Stored records

BEGIN

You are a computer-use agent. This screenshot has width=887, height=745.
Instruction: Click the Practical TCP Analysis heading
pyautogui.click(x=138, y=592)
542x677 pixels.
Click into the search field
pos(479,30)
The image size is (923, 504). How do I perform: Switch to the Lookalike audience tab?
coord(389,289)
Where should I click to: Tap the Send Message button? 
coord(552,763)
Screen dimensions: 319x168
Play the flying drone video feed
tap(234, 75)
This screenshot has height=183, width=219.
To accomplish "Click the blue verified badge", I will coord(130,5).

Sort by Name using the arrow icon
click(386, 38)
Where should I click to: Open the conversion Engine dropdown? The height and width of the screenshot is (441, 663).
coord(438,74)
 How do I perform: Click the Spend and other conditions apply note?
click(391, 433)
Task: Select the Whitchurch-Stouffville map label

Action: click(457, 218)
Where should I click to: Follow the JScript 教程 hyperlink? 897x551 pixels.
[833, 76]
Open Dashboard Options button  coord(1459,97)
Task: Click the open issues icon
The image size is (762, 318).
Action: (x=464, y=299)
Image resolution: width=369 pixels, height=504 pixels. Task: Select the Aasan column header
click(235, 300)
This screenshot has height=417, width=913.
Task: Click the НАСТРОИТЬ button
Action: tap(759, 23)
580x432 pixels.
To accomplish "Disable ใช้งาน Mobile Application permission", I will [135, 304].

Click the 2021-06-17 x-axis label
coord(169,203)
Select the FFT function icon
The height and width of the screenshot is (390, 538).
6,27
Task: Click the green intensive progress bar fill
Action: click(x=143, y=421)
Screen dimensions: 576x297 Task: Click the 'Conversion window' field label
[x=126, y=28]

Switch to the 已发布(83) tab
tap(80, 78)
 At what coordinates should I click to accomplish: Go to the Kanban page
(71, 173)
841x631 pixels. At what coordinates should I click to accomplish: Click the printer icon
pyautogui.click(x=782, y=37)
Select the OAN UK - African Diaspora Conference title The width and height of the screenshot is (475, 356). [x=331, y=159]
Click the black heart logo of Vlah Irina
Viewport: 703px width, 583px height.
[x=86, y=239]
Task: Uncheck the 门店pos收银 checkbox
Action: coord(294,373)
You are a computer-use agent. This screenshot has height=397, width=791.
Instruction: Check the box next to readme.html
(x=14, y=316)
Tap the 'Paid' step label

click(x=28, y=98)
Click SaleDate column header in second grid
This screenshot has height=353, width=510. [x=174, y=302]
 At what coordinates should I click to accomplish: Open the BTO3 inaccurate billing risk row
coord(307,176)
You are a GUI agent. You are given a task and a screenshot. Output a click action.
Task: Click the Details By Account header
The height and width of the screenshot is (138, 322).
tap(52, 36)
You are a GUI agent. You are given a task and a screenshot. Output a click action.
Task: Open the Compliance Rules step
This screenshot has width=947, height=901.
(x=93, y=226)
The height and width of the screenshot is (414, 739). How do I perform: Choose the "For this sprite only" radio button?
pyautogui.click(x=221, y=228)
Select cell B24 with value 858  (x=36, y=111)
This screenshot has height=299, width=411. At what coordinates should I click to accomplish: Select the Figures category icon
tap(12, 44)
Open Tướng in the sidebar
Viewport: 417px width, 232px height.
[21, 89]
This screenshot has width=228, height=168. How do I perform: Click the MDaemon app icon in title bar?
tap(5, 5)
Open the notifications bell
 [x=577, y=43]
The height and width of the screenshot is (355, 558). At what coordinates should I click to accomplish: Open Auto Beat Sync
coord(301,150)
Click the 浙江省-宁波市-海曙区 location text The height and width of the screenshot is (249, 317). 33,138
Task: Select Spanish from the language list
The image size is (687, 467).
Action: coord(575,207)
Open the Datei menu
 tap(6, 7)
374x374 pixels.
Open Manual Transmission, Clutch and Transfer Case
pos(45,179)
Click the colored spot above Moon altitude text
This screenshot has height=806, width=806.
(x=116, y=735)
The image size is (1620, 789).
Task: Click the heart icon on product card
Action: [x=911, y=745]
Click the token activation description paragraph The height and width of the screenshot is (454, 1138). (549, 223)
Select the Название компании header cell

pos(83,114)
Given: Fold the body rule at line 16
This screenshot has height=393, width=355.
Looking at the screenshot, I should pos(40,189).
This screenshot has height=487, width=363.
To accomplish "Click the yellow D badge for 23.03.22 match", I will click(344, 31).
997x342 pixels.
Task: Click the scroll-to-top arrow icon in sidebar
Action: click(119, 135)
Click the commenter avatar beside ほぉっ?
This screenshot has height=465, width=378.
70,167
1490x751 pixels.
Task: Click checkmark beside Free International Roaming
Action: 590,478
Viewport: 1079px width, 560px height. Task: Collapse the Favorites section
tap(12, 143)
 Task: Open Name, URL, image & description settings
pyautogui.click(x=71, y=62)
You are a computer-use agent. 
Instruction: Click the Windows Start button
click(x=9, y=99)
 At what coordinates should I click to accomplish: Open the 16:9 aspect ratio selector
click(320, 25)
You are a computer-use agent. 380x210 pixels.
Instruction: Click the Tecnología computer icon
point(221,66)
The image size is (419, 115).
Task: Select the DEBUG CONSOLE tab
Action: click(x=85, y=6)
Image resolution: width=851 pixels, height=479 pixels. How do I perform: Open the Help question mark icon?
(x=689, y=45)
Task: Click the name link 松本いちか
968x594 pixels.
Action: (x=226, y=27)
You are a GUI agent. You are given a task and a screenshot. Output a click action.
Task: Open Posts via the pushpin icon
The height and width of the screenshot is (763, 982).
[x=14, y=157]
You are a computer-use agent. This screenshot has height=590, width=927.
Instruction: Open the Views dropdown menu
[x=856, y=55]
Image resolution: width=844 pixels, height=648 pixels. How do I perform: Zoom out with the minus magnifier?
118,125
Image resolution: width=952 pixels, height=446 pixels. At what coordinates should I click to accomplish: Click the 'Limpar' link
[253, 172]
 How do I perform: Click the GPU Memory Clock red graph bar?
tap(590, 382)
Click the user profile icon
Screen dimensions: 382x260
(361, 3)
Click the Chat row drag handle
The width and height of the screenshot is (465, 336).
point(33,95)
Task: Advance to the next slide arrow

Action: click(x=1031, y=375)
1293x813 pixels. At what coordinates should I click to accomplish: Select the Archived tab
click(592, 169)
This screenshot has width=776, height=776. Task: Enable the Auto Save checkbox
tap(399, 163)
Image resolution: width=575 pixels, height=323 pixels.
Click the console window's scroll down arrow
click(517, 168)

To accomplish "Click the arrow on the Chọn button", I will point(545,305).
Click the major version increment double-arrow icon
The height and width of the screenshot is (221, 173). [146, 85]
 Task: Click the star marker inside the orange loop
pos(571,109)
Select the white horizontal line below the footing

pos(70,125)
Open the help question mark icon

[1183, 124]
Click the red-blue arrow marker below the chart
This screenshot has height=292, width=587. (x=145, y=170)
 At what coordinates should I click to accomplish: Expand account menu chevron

END

▶ _Exercise description_
Filter the data for the string "text". Copy each matching line.

▶ _Your response_
Click the 浙江省-宁波市-海曙区 location text The height and width of the screenshot is (249, 317). 33,138
Click the colored spot above Moon altitude text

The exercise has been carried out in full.